Because Go is automatically geared for tens of thousands of simultaneous requests even on very small servers, pairing it with a process-based database like PosgreSQL is often like driving a race-car into a brick wall. If each goroutine is using the standard library SQL package, it will create as many connections as there are goroutines because the default pool size is unlimited. The first thing you'd want to do on any Go application using a SQL DB is to configure the connection limits using SetMaxOpenConns and the associated options. Go uses an internal pool on the sql package, so each query you run will checkout a connection from the pool, use it and release it back immediately. This means that if you want to execute a transaction, you must use the special methods that give you an object that wraps the connection you started the transaction on, which is the only way you can later commit or rollback that transaction. This is also every important when using other functions that are connection specific, like prepared statements or advisory locks.

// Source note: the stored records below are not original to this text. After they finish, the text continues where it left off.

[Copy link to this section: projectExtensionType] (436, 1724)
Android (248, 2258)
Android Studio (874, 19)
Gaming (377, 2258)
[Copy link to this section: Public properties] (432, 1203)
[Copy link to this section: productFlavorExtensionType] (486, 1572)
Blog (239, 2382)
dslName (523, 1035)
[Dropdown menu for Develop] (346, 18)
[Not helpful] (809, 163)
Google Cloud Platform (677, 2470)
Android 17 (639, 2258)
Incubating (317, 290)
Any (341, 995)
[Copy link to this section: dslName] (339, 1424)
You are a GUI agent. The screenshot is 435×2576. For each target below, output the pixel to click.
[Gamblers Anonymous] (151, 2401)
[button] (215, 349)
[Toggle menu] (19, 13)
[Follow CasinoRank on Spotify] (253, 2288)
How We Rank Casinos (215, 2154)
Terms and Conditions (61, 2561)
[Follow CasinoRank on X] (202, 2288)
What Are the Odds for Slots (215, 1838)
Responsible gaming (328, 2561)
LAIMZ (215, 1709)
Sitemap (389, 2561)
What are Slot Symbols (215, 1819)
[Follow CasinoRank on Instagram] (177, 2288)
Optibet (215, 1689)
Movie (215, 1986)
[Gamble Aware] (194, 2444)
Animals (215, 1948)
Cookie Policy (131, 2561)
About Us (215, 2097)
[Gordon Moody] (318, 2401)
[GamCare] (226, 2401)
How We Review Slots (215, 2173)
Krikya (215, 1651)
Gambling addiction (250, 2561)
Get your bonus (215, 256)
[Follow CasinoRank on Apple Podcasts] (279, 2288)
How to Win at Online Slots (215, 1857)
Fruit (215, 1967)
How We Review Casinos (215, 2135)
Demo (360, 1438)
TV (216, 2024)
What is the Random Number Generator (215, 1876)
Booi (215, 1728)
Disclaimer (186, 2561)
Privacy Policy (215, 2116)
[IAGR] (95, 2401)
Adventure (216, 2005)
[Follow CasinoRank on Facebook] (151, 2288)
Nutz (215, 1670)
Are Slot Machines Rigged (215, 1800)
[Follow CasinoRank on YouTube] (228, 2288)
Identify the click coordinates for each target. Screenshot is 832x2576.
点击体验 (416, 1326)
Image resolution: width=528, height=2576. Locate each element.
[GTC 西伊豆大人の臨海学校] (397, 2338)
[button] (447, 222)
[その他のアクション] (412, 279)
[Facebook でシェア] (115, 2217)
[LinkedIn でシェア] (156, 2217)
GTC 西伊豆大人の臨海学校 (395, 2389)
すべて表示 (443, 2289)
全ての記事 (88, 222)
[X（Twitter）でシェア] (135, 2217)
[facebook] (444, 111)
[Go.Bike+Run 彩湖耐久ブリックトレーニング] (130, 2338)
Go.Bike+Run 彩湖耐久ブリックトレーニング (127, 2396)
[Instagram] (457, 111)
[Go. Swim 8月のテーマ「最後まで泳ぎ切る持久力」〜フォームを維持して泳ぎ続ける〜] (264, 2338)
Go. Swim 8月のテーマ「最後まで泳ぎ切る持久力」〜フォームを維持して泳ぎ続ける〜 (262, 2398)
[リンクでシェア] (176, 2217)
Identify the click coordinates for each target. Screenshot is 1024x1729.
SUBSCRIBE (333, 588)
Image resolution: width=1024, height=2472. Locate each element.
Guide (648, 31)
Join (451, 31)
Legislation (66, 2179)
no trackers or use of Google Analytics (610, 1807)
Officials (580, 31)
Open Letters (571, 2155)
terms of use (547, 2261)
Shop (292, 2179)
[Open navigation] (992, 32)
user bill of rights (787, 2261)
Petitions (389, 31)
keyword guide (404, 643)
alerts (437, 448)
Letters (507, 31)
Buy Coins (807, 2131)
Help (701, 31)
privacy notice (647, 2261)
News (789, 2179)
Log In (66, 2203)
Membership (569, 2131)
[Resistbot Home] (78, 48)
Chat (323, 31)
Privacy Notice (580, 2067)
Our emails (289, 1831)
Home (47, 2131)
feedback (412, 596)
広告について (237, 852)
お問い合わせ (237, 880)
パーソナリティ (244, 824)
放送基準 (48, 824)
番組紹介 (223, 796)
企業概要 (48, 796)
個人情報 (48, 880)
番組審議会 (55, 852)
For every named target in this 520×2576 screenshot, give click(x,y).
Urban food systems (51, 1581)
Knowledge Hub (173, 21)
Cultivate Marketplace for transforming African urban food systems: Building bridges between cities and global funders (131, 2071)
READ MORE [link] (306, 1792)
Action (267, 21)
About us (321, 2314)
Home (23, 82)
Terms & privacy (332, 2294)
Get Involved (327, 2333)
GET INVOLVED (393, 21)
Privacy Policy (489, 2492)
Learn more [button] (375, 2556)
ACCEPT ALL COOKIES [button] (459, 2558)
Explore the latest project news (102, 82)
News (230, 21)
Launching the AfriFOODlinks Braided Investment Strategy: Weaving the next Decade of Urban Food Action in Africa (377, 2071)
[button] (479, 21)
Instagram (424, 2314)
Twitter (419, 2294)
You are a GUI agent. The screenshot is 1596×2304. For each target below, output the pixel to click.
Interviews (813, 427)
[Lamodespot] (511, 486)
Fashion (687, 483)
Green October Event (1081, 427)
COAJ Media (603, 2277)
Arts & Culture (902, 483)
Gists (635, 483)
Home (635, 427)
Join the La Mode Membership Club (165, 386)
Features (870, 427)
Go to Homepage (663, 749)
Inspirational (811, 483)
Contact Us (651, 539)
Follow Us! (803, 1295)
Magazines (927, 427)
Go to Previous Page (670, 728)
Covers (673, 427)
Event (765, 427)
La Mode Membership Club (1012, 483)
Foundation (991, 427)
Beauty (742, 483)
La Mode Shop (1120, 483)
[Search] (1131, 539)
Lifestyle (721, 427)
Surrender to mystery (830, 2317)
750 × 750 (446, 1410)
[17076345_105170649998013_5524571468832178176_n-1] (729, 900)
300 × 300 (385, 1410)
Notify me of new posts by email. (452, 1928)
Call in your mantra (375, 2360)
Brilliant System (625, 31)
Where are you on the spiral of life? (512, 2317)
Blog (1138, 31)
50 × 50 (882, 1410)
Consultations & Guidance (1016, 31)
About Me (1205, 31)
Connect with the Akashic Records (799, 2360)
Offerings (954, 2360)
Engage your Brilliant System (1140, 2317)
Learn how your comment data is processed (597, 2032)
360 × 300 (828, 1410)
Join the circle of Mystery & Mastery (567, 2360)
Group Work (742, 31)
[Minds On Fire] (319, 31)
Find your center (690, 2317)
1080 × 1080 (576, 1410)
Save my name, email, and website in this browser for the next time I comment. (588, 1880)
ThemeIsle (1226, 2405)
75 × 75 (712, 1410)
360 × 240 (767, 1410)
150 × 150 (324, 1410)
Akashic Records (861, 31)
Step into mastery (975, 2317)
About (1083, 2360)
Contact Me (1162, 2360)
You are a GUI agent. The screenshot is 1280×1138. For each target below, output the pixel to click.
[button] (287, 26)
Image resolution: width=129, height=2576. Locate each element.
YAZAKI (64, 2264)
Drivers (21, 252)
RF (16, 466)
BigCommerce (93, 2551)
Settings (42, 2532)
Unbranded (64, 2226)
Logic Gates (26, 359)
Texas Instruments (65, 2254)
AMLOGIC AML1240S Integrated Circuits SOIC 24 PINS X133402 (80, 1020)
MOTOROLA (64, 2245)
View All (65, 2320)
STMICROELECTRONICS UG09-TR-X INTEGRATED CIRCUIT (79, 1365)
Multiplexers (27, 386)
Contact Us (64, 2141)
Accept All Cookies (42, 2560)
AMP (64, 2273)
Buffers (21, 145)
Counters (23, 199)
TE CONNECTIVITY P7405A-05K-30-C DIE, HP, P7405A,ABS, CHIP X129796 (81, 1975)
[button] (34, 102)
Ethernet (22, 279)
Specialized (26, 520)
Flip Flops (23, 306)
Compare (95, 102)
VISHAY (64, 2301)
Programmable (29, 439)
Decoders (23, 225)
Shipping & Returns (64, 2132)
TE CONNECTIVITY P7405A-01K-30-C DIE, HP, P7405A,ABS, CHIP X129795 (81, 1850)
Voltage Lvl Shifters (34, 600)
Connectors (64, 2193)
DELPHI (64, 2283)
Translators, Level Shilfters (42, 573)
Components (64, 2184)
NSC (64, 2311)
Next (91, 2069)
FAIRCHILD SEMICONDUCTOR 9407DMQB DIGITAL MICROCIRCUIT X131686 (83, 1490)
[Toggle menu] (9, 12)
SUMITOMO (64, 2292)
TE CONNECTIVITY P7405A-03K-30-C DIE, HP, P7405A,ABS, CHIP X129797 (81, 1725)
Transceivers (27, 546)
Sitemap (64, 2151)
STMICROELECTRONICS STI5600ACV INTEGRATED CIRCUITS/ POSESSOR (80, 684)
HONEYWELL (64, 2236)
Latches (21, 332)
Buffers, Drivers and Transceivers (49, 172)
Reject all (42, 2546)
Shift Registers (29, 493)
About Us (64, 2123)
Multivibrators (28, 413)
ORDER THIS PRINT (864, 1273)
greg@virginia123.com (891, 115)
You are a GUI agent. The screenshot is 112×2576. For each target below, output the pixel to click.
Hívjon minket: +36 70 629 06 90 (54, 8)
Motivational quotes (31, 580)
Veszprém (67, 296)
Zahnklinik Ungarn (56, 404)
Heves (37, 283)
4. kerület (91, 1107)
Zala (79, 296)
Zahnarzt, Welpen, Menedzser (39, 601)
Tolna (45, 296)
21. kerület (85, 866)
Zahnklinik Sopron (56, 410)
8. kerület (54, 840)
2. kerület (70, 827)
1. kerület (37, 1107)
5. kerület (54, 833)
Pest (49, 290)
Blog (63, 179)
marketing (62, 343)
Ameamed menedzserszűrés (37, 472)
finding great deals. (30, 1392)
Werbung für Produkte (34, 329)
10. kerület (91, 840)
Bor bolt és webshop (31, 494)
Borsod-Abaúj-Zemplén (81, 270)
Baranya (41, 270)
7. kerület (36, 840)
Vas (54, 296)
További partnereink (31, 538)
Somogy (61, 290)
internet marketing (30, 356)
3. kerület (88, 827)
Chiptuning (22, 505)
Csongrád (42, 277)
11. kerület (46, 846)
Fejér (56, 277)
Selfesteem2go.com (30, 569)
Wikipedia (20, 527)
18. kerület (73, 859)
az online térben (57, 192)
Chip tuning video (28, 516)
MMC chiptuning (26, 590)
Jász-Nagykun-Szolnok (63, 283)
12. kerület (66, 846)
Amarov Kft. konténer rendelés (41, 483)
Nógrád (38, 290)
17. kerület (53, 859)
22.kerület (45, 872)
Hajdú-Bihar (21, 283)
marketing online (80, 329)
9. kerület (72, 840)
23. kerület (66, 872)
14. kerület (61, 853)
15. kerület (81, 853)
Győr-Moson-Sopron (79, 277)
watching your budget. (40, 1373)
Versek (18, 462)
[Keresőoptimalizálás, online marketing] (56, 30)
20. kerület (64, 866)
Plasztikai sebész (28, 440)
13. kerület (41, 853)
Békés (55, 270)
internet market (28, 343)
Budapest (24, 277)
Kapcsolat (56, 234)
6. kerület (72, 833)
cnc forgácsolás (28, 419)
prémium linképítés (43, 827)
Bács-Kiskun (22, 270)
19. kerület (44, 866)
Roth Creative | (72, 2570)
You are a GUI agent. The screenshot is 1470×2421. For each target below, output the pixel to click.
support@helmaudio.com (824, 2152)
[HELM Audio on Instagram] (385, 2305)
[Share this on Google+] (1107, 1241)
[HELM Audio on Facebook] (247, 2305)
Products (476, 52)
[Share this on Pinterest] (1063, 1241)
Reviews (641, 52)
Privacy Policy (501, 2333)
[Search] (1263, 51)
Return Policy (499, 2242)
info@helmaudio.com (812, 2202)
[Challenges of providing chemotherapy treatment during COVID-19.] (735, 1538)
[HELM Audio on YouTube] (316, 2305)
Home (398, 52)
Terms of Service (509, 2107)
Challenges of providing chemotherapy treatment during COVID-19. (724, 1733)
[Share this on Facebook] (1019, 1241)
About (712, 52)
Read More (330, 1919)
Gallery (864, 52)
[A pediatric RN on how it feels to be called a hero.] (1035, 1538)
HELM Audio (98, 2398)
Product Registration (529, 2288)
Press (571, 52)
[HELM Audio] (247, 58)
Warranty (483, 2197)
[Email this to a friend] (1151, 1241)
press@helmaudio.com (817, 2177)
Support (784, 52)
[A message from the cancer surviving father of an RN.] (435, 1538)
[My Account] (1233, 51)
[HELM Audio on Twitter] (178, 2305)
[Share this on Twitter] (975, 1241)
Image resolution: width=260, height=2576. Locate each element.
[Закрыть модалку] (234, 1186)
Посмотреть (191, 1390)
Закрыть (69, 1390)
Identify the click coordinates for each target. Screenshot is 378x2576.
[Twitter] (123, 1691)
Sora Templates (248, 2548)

This automatic approach an unexpected benefit: it removes the need for pooling proxies, because the connections are already managed very aggressively. The database calls you make have efficient connection management by default, and when you do take over a connection it's just as efficient as using a pooling proxy anyway. Systems that work this way default to doing the efficient thing, at the cost of you having to learn about how to handle the edge cases where you do want manual control. Besides the usual prepared statements and advisory locks gotchas, manually managing connections this also has potential deadlock problems. If a max connection count is configured and some requests try to checkout more than one connection simultaneously to do their work, there's a chance they'll get stuck forever waiting for each other to release connections. The pool sizing notes on HikariCP have formulae that help address problems like this.

Other VM based languages, like Java, Scala/Akka, Clojure, Kotlin (all on the JVM) and Elixir/Erlang (on the BEAM VM) will function similarly, where using all available cores on a CPU will be possible without starting a new copy of the application on each one. Each specific system or database connection library will usually have slightly different implementations, but they should be understandable using one or more of the concepts described here.